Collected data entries
+++++
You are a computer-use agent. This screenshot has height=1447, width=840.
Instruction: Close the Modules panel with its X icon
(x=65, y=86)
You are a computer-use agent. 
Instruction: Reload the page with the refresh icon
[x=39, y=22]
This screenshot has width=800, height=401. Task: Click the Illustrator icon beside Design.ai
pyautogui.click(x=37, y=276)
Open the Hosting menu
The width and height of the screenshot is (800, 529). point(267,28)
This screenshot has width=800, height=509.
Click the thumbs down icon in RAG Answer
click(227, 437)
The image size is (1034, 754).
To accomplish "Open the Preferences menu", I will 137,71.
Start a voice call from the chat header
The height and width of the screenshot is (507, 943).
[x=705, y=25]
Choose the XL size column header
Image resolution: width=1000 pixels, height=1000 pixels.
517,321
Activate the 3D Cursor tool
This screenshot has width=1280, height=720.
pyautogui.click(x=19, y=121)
+++++
**GOAL OF THE EXERCISE:** Only the lines from the one containing "This screenshot has width=800, height=509." through the end of the entries above belong in the answer; repeat them exactly.

**YOUR RESPONSE:**
This screenshot has width=800, height=509.
Click the thumbs down icon in RAG Answer
click(227, 437)
The image size is (1034, 754).
To accomplish "Open the Preferences menu", I will 137,71.
Start a voice call from the chat header
The height and width of the screenshot is (507, 943).
[x=705, y=25]
Choose the XL size column header
Image resolution: width=1000 pixels, height=1000 pixels.
517,321
Activate the 3D Cursor tool
This screenshot has width=1280, height=720.
pyautogui.click(x=19, y=121)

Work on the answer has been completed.